For every line in the listing below that contains the word "width", add one to the tally. State the final number and nothing else.

◆ **Source data**
┌──

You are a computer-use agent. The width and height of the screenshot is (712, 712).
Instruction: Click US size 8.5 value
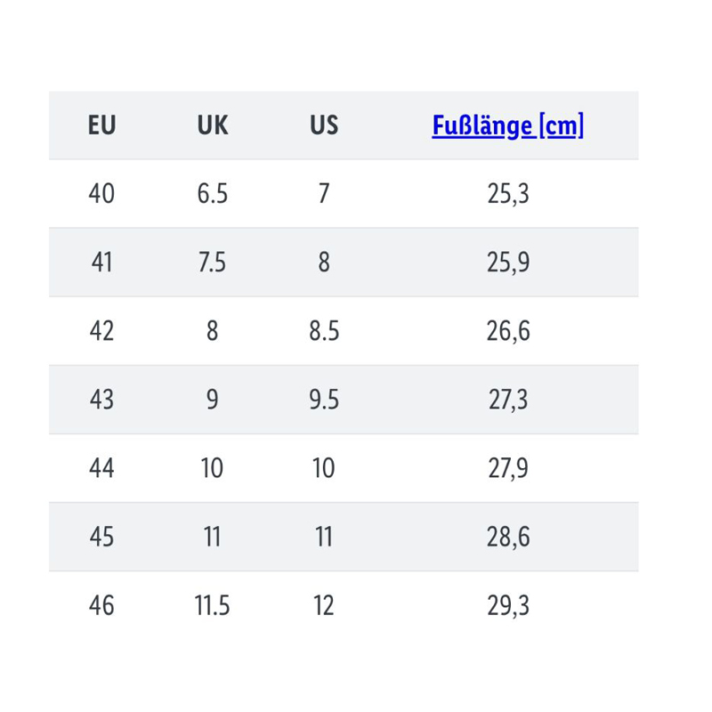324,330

└──
┌──

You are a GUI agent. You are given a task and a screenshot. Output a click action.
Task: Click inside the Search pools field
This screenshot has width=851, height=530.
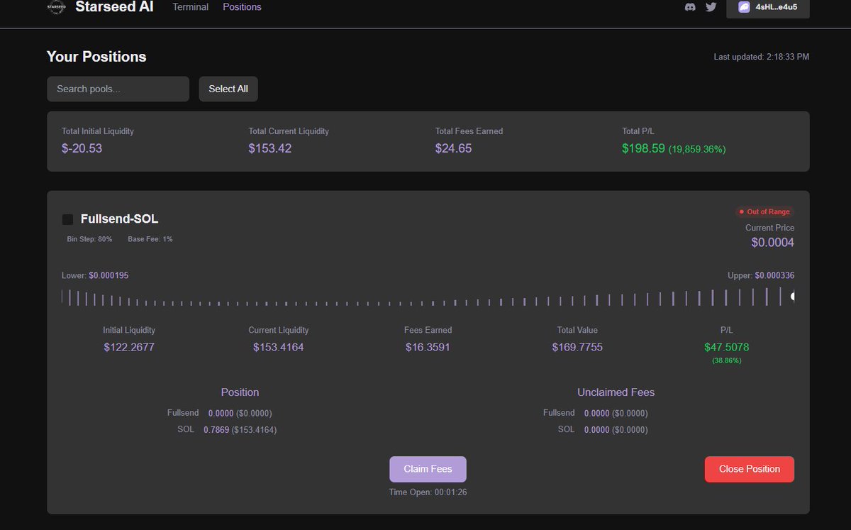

└──

◆ **Answer box**
2